The best way to understand any skill or expertise is by trying it out. Experimental archaeology attempts to replicate past activities to improve our understanding and interpretation of archaeological material. My interest in experimental archaeology is broad since I am interested in all aspects of past technology, working stone, clay, bone, antler, wood, bark and hides.
In some cases I am replicating tools that I have recovered or items from the collection in other cases I am learning from Elders and knowledgeable community members on traditional activities. I have learned how to tan hides and make birch bark baskets from the First Nation community members. In other cases I have learned on my own how to make bone and antler tools. Here are a few pictures when I used a replica antler pick (not original) to see if it would chop through lake ice at -30.
This past August my wife Myra and I were taught how to make a birch bark canoe by Jim Jones Jr. and Grant Goltz who are colleagues of ours in Minnesota. Jim Jones Jr. is an Ojibway Archaeologist and member of the Leech Lake Band working for the Minnesota Indian Affairs Council. Grant Goltz is a consulting archaeologist and is a master of many skills and makes traditional First Nation pottery, birch bark canoes, kayaks, furniture and guitars, to name a few. Grant started making canoes in 1995 when he and his wife Christy taught an archaeology field school. The students learned how to make a canoe during the 6 weeks of the field school and everyone involved gained a better appreciation of this ancient craft. Since then he has made 20 – 30 birch bark canoes. The most famous was 27.5 feet long and was paddled from Portland Oregon to York Factory Manitoba.

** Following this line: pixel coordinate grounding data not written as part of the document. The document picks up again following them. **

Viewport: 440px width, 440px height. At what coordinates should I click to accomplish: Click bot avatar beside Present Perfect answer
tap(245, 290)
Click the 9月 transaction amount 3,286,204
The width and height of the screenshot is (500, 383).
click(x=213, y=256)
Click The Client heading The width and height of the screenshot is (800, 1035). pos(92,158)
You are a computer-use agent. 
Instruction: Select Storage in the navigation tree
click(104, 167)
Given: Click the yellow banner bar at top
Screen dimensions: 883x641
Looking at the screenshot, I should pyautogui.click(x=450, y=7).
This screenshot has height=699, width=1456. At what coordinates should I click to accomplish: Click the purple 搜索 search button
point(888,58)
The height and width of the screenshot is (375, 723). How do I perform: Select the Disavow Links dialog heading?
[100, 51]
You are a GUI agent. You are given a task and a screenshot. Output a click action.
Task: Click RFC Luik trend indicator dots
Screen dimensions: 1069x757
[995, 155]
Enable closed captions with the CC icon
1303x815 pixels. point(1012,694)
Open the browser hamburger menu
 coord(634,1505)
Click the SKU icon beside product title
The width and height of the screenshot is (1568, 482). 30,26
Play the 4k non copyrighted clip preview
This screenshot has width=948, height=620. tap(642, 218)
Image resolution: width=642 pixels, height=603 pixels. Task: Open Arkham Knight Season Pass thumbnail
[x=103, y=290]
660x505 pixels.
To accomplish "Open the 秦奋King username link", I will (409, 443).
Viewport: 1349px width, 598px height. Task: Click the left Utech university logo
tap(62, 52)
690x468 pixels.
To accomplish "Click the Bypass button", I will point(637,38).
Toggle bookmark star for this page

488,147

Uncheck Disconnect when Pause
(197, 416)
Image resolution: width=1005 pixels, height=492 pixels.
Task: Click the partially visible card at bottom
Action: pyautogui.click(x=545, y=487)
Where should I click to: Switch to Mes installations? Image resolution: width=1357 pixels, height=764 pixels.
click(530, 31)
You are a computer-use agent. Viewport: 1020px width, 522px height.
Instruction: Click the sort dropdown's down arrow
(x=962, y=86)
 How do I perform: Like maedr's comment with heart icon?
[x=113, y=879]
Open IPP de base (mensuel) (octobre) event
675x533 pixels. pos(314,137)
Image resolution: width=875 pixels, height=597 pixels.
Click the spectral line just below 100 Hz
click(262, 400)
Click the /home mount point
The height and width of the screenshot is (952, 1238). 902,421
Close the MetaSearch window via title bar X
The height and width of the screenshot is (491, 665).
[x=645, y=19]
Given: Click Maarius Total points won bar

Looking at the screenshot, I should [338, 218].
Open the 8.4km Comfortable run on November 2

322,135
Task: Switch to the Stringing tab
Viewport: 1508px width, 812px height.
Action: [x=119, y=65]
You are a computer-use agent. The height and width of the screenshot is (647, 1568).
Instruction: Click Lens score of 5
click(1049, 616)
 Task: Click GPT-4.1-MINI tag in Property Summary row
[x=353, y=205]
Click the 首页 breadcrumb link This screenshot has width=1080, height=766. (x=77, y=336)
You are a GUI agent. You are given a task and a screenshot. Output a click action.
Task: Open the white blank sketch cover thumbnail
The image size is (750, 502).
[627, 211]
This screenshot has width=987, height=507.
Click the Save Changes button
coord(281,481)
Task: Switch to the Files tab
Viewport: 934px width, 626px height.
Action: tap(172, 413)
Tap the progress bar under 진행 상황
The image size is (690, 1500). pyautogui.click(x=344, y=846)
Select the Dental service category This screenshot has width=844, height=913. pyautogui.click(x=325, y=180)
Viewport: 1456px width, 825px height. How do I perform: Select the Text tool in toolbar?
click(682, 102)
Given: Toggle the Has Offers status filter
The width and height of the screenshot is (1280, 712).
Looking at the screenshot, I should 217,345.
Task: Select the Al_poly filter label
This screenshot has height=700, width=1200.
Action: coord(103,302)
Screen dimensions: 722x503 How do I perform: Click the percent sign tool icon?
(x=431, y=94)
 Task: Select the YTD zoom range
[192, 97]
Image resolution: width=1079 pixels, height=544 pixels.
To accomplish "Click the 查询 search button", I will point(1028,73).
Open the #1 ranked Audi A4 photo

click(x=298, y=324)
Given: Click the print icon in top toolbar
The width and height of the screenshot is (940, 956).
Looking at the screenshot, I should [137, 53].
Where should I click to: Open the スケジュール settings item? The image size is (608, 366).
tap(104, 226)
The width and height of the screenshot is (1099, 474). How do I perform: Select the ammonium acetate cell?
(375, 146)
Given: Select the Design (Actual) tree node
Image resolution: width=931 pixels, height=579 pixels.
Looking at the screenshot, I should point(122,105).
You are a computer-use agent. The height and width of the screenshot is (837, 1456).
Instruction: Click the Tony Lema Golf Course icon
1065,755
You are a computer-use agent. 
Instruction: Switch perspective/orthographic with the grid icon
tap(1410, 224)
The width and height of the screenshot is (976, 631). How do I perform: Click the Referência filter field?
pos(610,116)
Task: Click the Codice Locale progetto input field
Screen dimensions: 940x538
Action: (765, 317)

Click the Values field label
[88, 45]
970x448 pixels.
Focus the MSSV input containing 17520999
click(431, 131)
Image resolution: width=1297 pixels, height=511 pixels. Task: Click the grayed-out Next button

We began on a warm afternoon on the property of Grant Goltz and Christy Cain. We examined many books on the subject of birch bark canoes in order to decide what kind or shape to make. None of the books that Grant had provided good examples of northern Boreal Forest Cree canoe so we decided to make one that I found esthetically pleasing. It was called an early Algonquian Canoe “from the Ottawa River valley”. We made a few adjustments to the plan making a 15 foot canoe, 38 inches wide at the middle thwart. We also raised the height of the canoe at both the stern and bow and flattened the bottom somewhat following images of model canoes.
As we headed for bed that night Grant told Myra and I to get a good night sleep as we were going to be up early the next morning to gather spruce roots before the heat of the mid day.